Néolibéralisme et djihadisme

samedi 10 janvier 2015.
 

Par Marie-Jean Sauret, psychanalyste, professeur émérite des universités et auteur.

Comment est-il possible que le djihad non seulement trouve un écho favorable en France, mais y prenne l’allure d’une croisade de jeunes gens et de jeunes filles élevés dans un environnement areligieux ou chrétien et parfois musulman  ? Répondre supposerait d’examiner la façon dont se nouent deux dimensions essentielles  : le vivre-ensemble contemporain et ses caractéristiques et le fonctionnement psychologique des sujets concernés. Ce nouage s’effectue habituellement dans la famille.

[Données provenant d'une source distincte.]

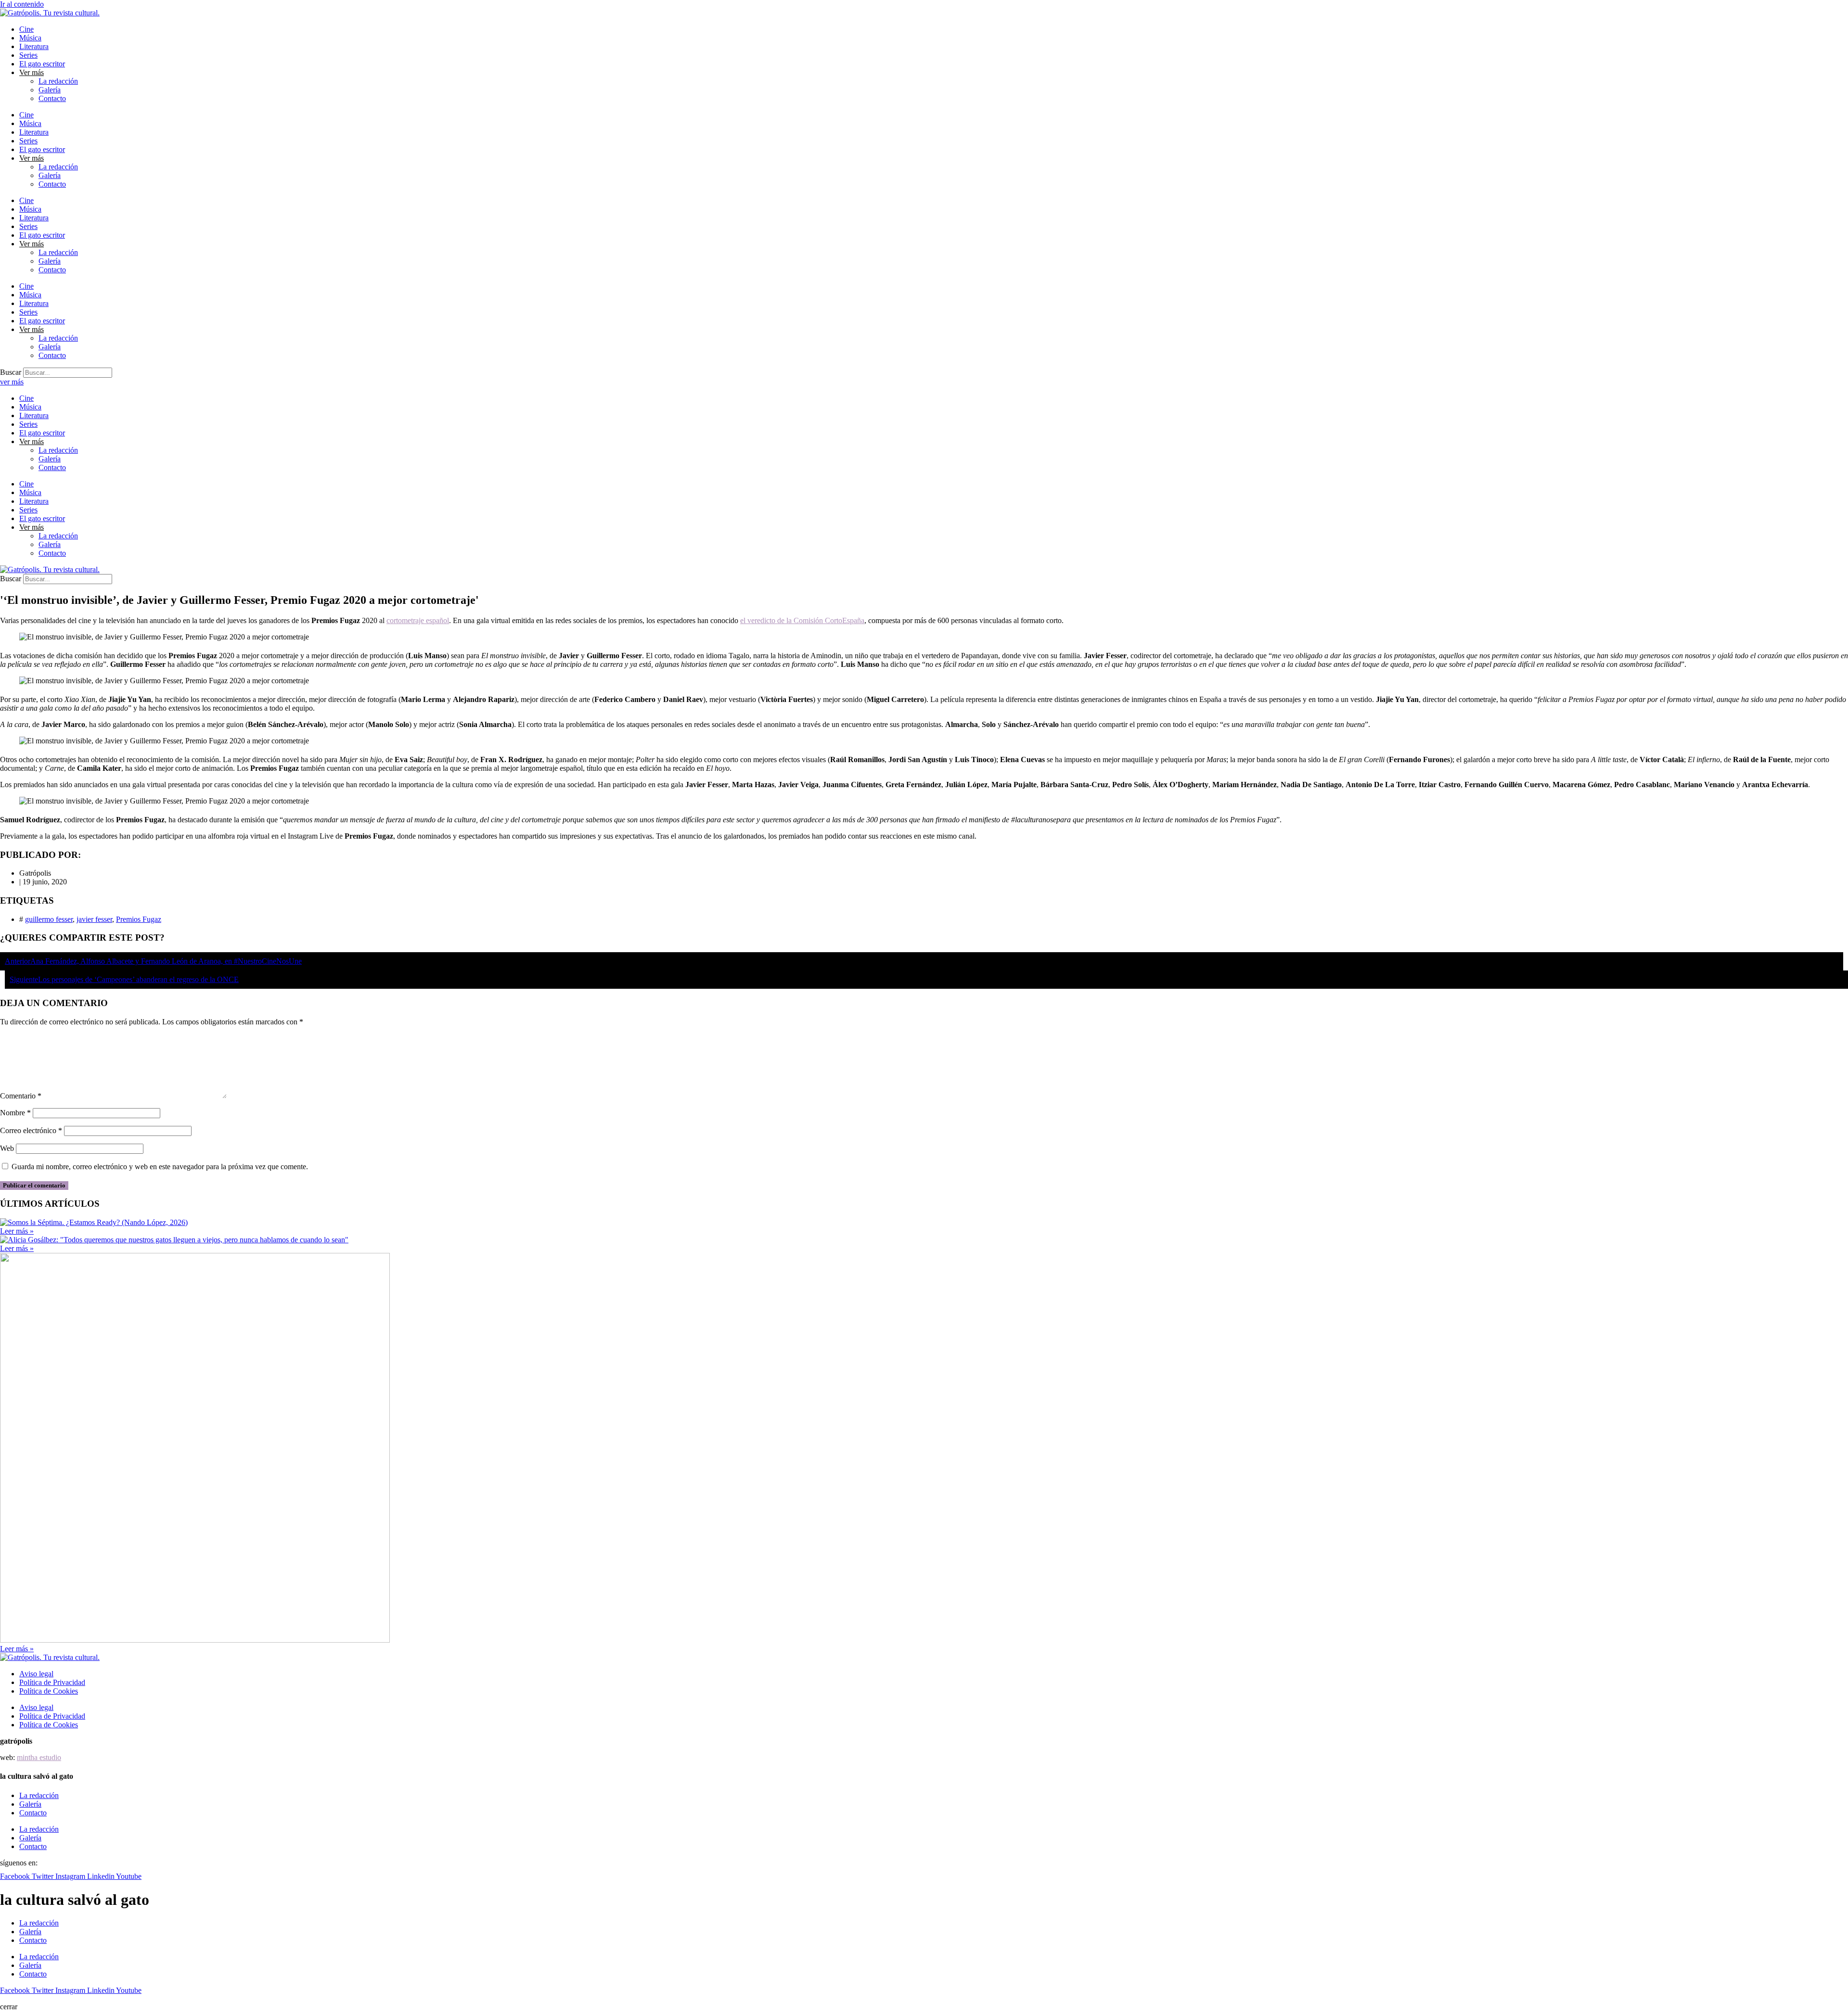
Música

La famille se définit par cette fonction et non par ses formes aujourd’hui multiples et appelées à se diversifier encore – bien au-delà des familles dites patriarcales, nucléaires ou monoparentales. L’humain naît deux fois  : une fois organiquement et une fois comme sujet parlant. Cette seconde naissance requiert toute l’attention  : la famille est le lieu qui, tout en autorisant la sexualité entre adultes et en protégeant les enfants, transmet à ces derniers les éléments et le temps (l’éducation) nécessaire à chacun. Il y construit la solution qui l’autorisera à effectuer l’un des pas les plus importants pour la société  : s’en aller. La solution qu’il emporte est celle qui lui permet d’abord de nouer entre elles les dimensions dont il est fabriqué (le corps, le sens, le langage) et avec le lien social où il est appelé à les mettre à l’épreuve du fait d’y vivre. Il s’agit ainsi d’y loger ce qui fait sa singularité, d’une part, sans s’y dissoudre, et d’autre part, sans que le collectif ne vole en éclats.

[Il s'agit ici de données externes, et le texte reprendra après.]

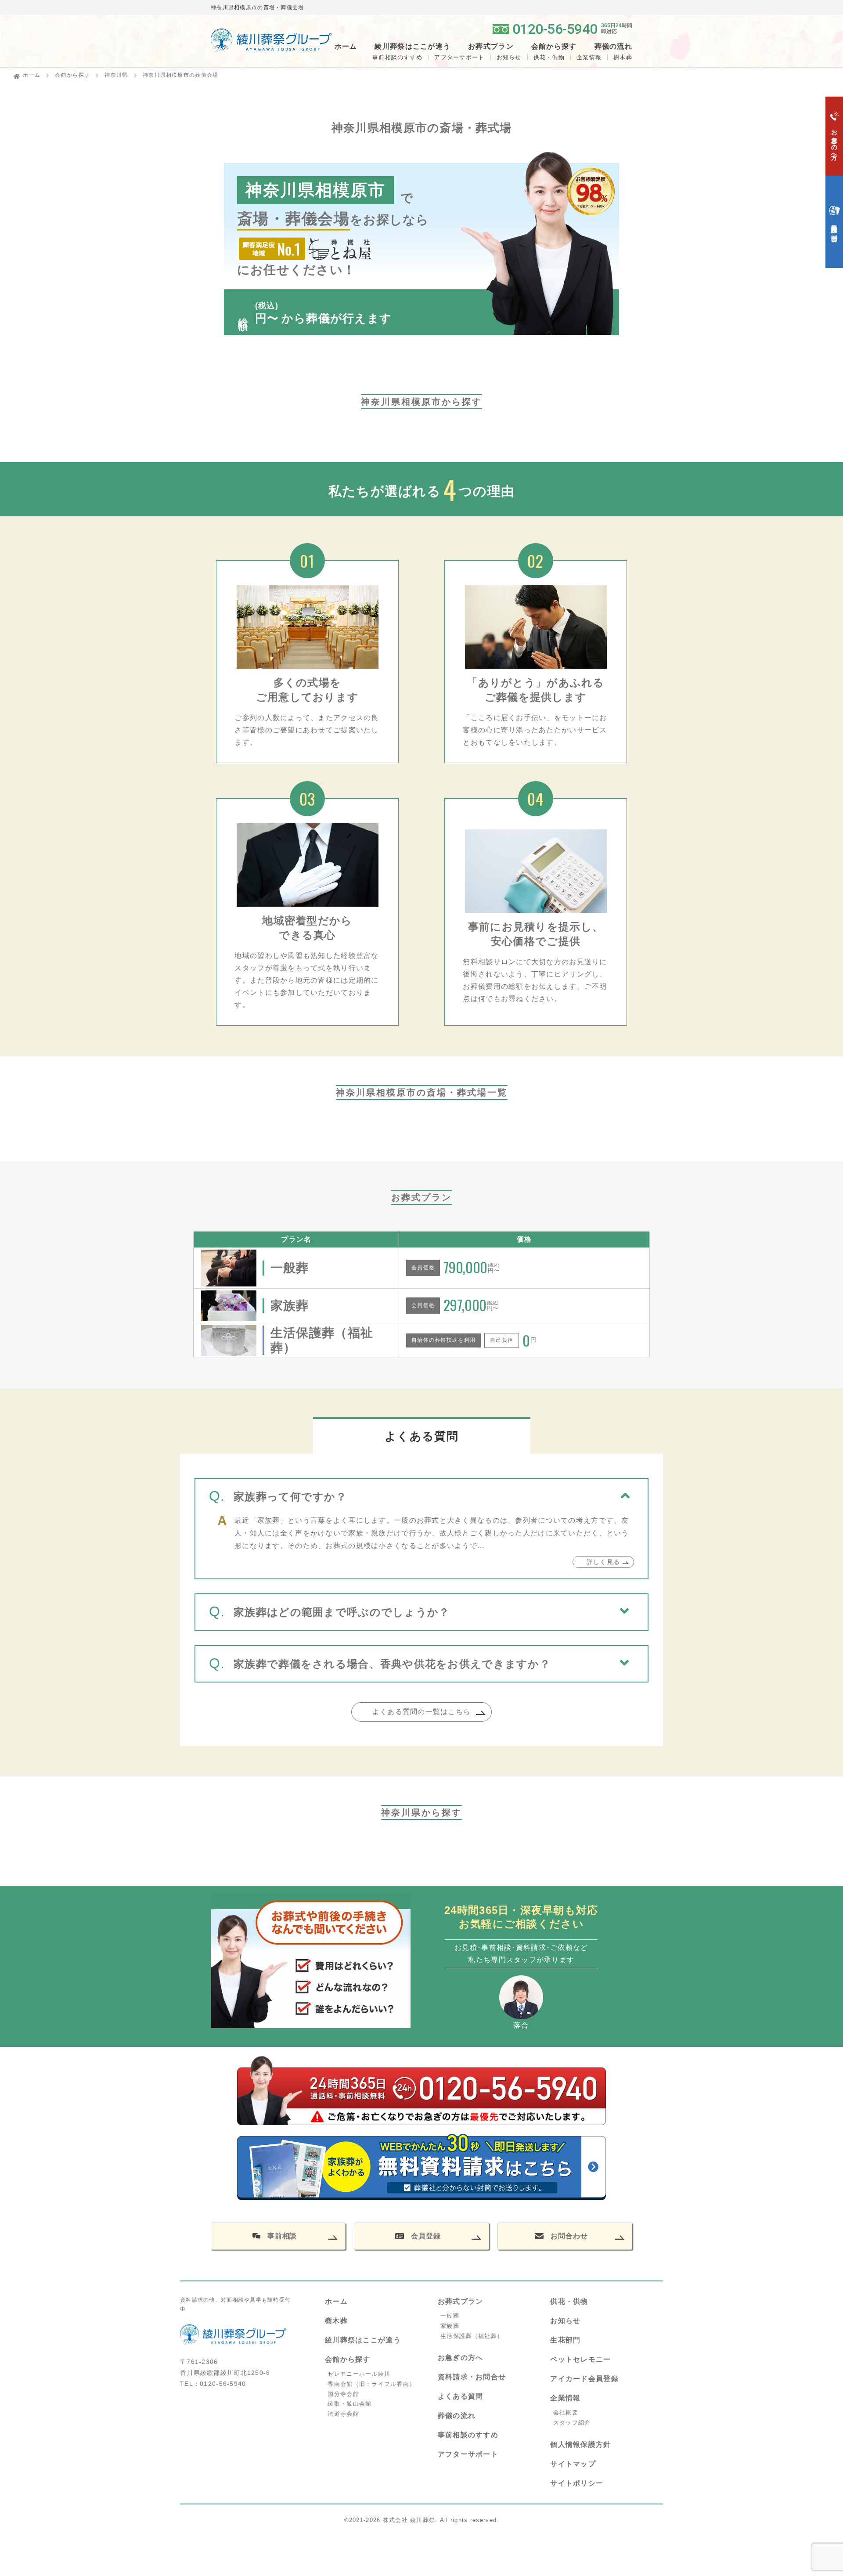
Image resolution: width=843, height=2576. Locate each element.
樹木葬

La modernité, soumise à la logique libérale, rend le savoir indisponible pour les questions existentielles, du fait de la soumission de la politique à l’économique, de la dissolution de l’autorité dans le pouvoir sous toutes ses formes, de l’imposition de l’anthropologie de l’homme calculable, de la dilution des idéaux, de la perte d’un sens commun, de la disqualification des solidarités, de la capture du désir au profit de la consommation…

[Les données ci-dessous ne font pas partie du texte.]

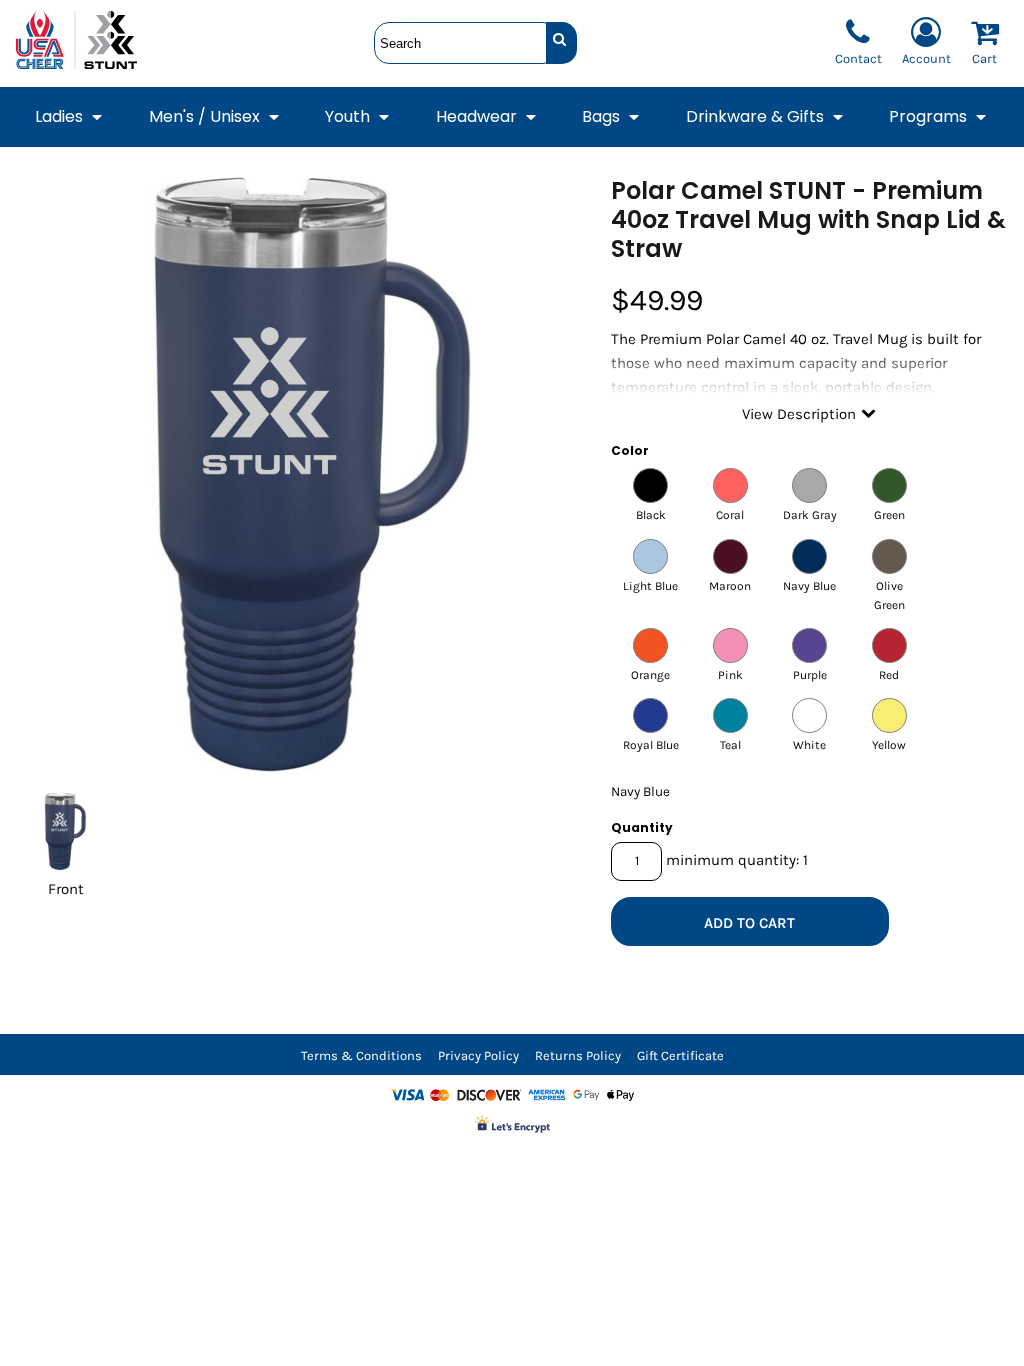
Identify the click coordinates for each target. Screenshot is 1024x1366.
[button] (70, 117)
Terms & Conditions (361, 1055)
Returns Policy (578, 1055)
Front (66, 889)
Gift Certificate (680, 1055)
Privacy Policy (478, 1055)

Le néolibéralisme défait à la fois le lien social et la fonction anthropologique de la famille. Ce sont les moyens traditionnellement mis à la disposition de chacun pour habiter le monde qui lui sont ainsi dérobés. Ajoutons à cela que si les Lumières sont assorties du discrédit sur le sens fourni par le religieux, l’appel au sens ne cesse pas et la science progresse en même temps que les obscurantismes, jusqu’à atteindre une sorte de culmen aujourd’hui. Une analyse fine montrerait que l’abstentionnisme électoral et la montée du djihadisme trouvent là leurs raisons. L’abstentionnisme n’est pas réductible à baisser les bras devant la dégradation du monde. Il compte aussi ceux qui refusent de cautionner le fait que ce sont les politiques qui ont abandonné devant l’économie. Et du coup, ils sont nombreux, au moment où ils éprouvent la fragilité de leur «  solution  » – particulièrement quand il s’agit de la vérifier et de la valider, à l’adolescence par exemple – à se tourner vers les «  vendeurs de sens  ».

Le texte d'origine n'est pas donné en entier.